- DVD cover
- Directed by: Kodi Ramakrishna
- Story by: Saichandra Creations Unit
- Dialogue by: Thotapalli Madhu
- Produced by: Sama Mahipal Reddy Sama Tirumala Reddy Sama Malla Reddy
- Starring: Rohit Baladitya Nakul Satyam Rajesh Tanu Roy
- Cinematography: Kodi Lakshman
- Music by: S. A. Rajkumar
- Production company: Saichandra Creations
- Release date: 4 February 2005;
- Country: India
- Language: Telugu

= Keelu Gurram (2005 film) =

Keelu Gurram is a 2005 Indian Telugu-language film directed by Kodi Ramakrishna and starring Rohit, Baladitya, Nakul, Satyam Rajesh and Tanu Roy. The film was released to negative reviews.

== Soundtrack ==
The soundtrack was composed by S. A. Rajkumar. The song "Aa Keelu Gurramla" is reused from Rajkumar's own Tamil composition "June July" from Priyamaanavale (2000).

Track listing
| No. | Title | Singer(s) | Length |
|---|---|---|---|
| 1. | "Aa Keelu Gurramla" | Rajesh, Malathi | 4:25 |
| 2. | "Chal Chal Gurram" | Tippu | 4:38 |
| 3. | "Kiss Kiss Kiss" | Kalpana Raghavendar | 4:04 |
| 4. | "Ko Ko Ko Koyila" | Rajesh, Mathangi | 4:14 |
| 5. | "Sari Sari Gama" | Mano, Malathi, Sujatha Mohan | 4:45 |
| Total length: |  |  | 22:06 |

== Release and reception ==
The film was released on 4 February 2005 alongside 786 Khaidi Premakatha and Arey, and it was a box office failure.

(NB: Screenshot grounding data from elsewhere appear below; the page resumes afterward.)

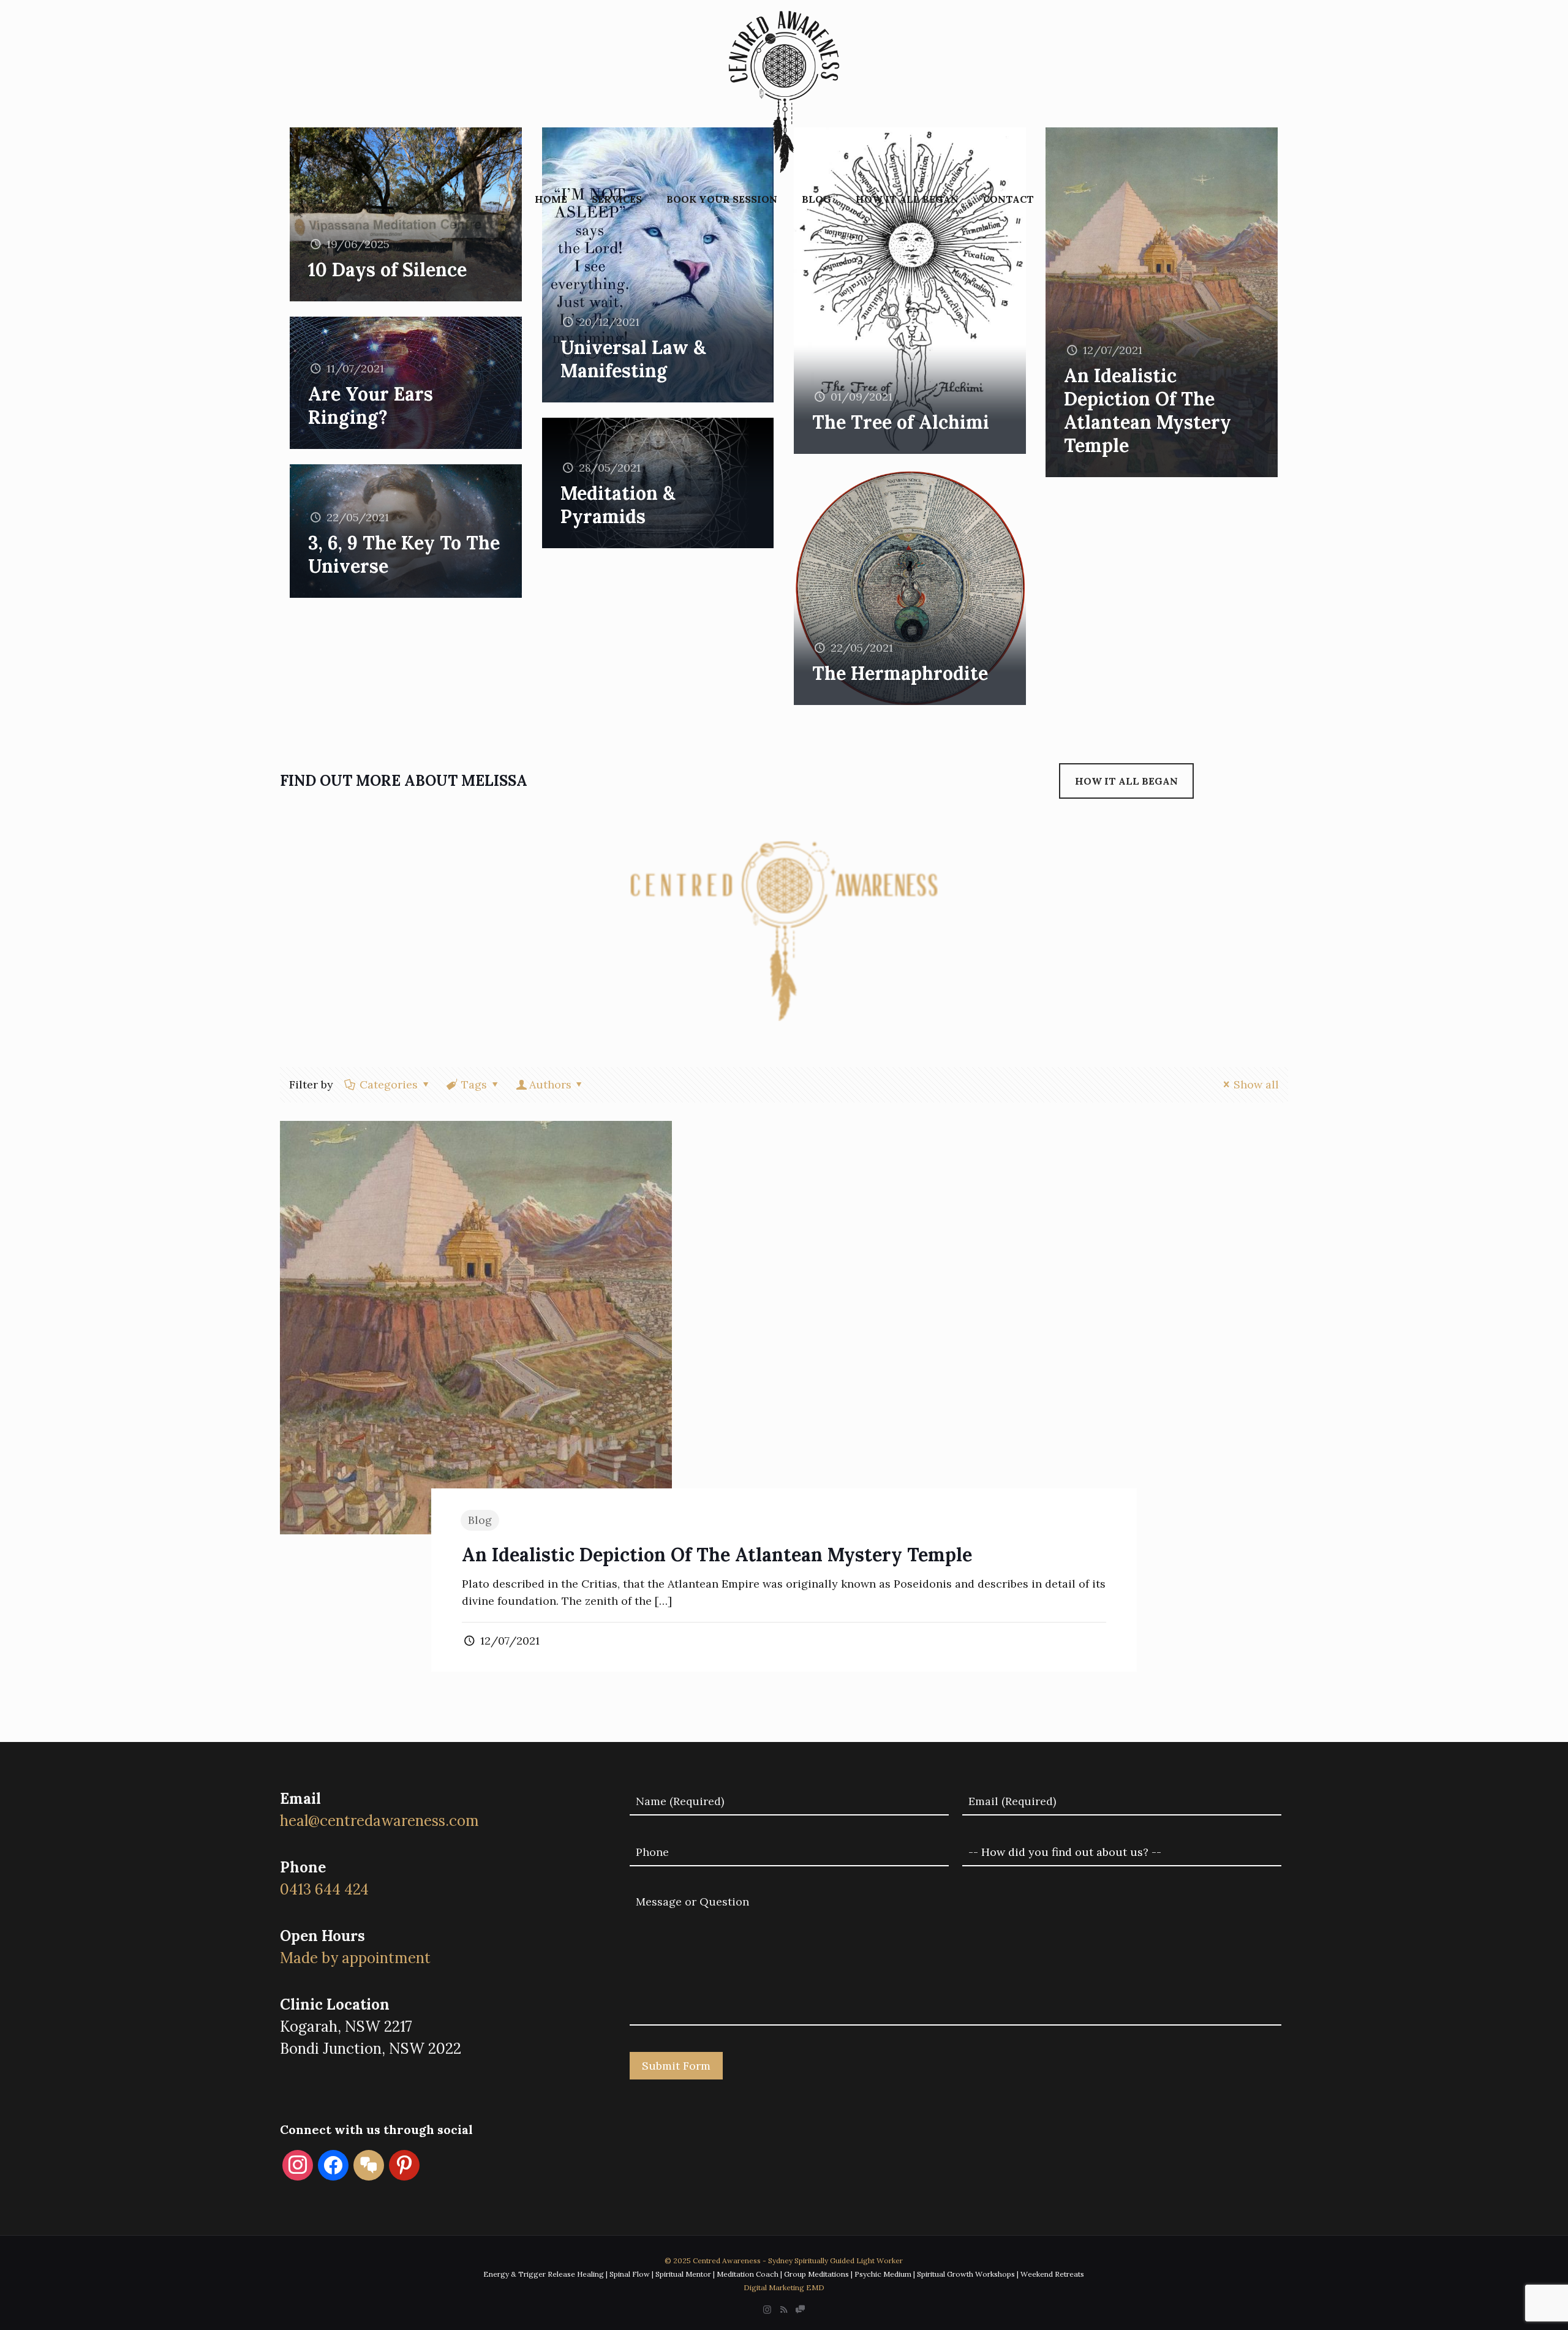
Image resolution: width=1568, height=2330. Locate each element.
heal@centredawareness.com (379, 1820)
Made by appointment (355, 1957)
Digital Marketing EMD (784, 2287)
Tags (474, 1084)
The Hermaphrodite (900, 673)
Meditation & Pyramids (617, 504)
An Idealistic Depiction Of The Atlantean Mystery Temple (1147, 410)
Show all (1256, 1084)
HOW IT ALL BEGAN (1126, 781)
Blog (480, 1520)
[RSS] (783, 2309)
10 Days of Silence (387, 269)
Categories (389, 1084)
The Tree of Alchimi (900, 422)
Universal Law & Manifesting (633, 359)
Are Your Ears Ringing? (370, 405)
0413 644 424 (324, 1889)
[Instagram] (767, 2309)
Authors (550, 1084)
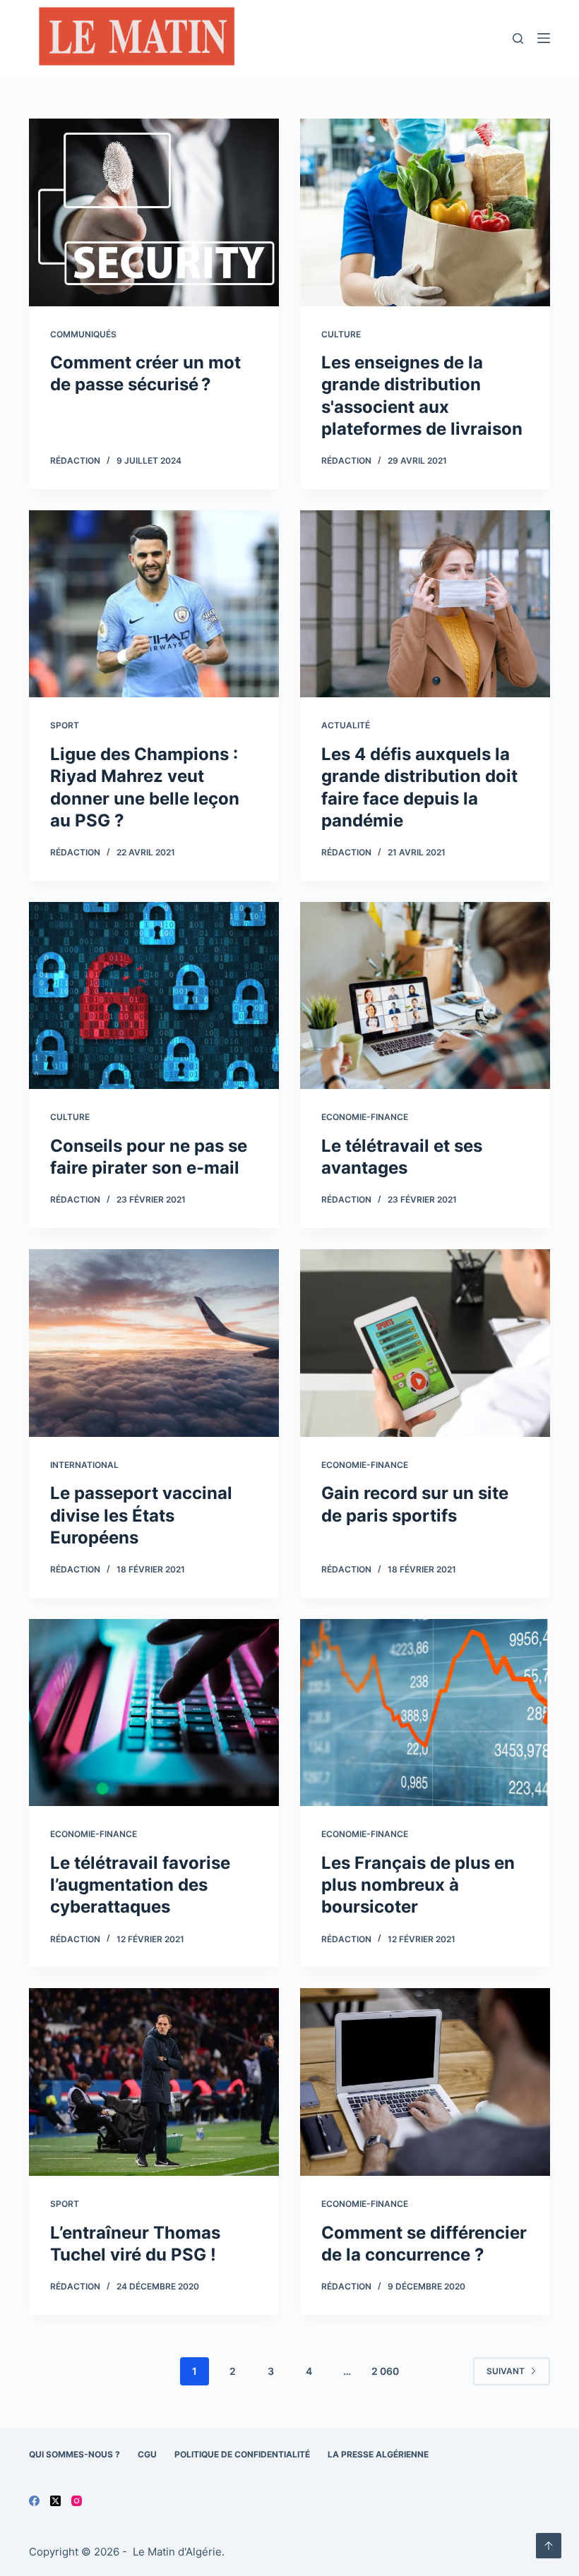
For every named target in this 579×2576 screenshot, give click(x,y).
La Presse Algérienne (378, 2454)
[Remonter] (548, 2545)
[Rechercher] (518, 38)
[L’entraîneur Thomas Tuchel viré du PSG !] (154, 2082)
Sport (64, 725)
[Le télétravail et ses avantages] (425, 996)
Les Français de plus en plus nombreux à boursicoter (418, 1885)
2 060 (385, 2371)
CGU (147, 2454)
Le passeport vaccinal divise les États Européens (141, 1515)
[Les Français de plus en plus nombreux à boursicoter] (425, 1713)
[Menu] (543, 38)
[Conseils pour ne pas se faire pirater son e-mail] (154, 996)
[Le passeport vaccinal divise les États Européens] (154, 1343)
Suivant (506, 2371)
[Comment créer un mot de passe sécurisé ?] (154, 212)
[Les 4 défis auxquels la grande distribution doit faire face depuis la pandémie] (425, 604)
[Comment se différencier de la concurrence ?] (425, 2082)
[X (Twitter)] (55, 2501)
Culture (341, 334)
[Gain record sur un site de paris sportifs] (425, 1343)
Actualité (345, 725)
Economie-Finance (364, 1117)
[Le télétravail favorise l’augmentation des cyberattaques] (154, 1713)
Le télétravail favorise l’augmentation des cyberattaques (140, 1885)
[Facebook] (34, 2501)
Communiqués (83, 334)
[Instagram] (76, 2501)
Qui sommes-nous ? (74, 2454)
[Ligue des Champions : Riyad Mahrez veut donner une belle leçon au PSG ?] (154, 604)
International (84, 1464)
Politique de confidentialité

Jeevi of Idlebrain.com rated the film one out of five and wrote that "Kodi Rama Krishna disappoints the Telugu film lovers with Keelu Gurram". Gudipoodi Srihari of The Hindu wrote that "The name of the movie and that of the director, Kodi Ramakrishna, are enough to draw the audience to the theatre. But the hope of a promising entertainment diminishes as we watch a routine drama of love between two childhood friends".